Dec. 08, 2021 | Tyler Difley
Four Christmas light safety tips to avoid falls, fires and shocks
As Clark Griswold’s experience in “National Lampoon’s Christmas Vacation” illustrates, installing Christmas lights can be fraught with danger without the right precautions.
Here are four safety tips you should be following to avoid falls, fires and electric shocks when you install your indoor or outdoor holiday lights this year:
1) Examine and test your lights
Plugging in a strand of lights with any empty sockets can cause fire or shocks and broken bulbs can cut you, so make sure you replace all broken or missing bulbs. While you’re at it, swap any lights that have burnt out. Most string lights come with replacement bulbs, but they can also be purchased at hardware stores like Canadian Tire, Lowe’s and Home Depot.
This is also a good time to assess the overall condition of your light strands. Frayed or loose wires and missing insulation are all bad news, so make sure you repair or replace strands as necessary.
2) Limit strand length
The rule of thumb for incandescent lights is to avoid connecting more than three strands together. Each successive strand ups the amount of current travelling through the wires, which can overload your circuits and cause a fire. LED lights are more forgiving, but you should still check the packaging for an idea of how many strands you can safely connect.
3) Plug into a GFCI outlet
Ground fault circuit interrupter (GFCI) outlets reduce the risk of shocks or fire by immediately shutting off the power if there is too much current flowing through the circuit. GFCI outlets are easy to spot – you should be able to see reset and test buttons between the plugs.
Using a GFCI outlet for your lights is particularly important outside, where exposure to the elements can damage electrical equipment and create the conditions for a short circuit.

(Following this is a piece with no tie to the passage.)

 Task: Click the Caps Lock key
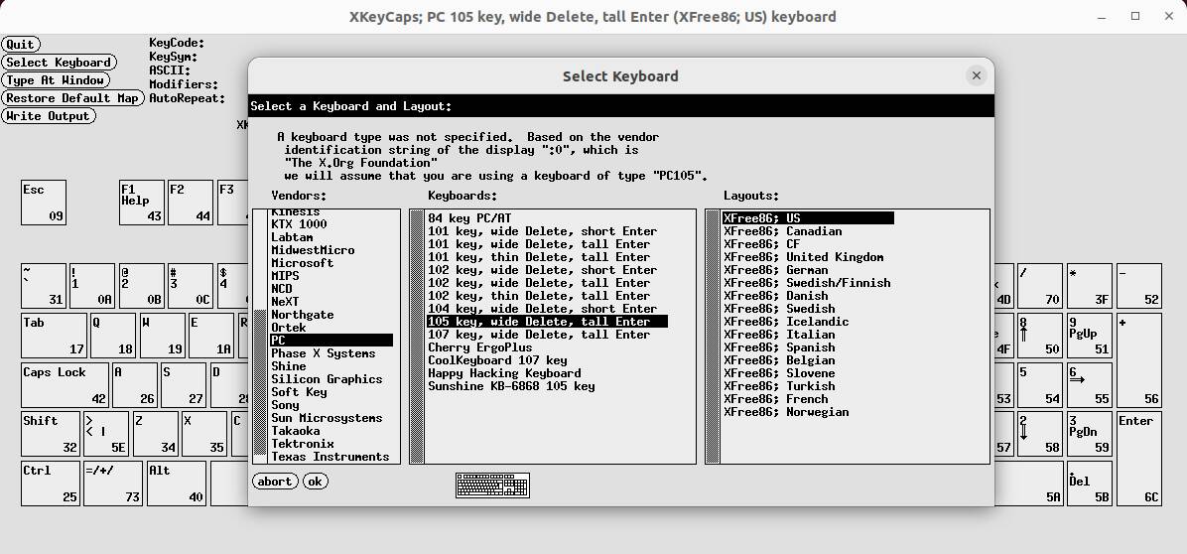66,385
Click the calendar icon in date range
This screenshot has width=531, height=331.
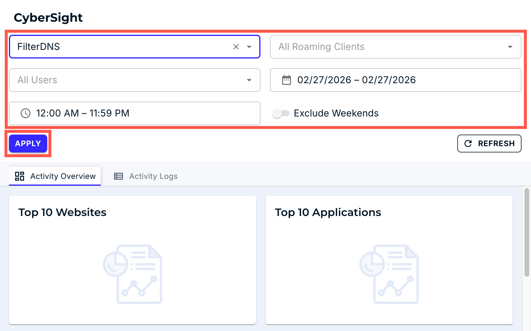(287, 80)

4) Use the right equipment for the job
It’s important to use outdoor lights for outdoor applications, as these products have been designed to withstand wild weather and fluctuating temperatures. The same goes for indoor versus outdoor extension cords, so make sure you read the labels carefully. While you’re looking at the label, make sure your lights and extension cords are UL certified, which means the product meets recognized safety and sustainability standards.

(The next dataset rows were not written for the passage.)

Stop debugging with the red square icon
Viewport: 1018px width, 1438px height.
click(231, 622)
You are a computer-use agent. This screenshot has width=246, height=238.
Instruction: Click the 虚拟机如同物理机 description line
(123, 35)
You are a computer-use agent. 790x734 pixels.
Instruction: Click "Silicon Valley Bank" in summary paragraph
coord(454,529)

If you’re climbing up to your roof to hang outdoor lights, there are a couple more equipment considerations worth noting. Where possible, opt for a wood or fibreglass ladder instead of a metal one, which conducts electricity and can lead to shocks. Also, once you’re up there, make sure you use proper fasteners to hold your lights in place. Do not use staples, tacks or nails, as these can pierce light strands and damage wire insulation, leading to shocks and short circuits.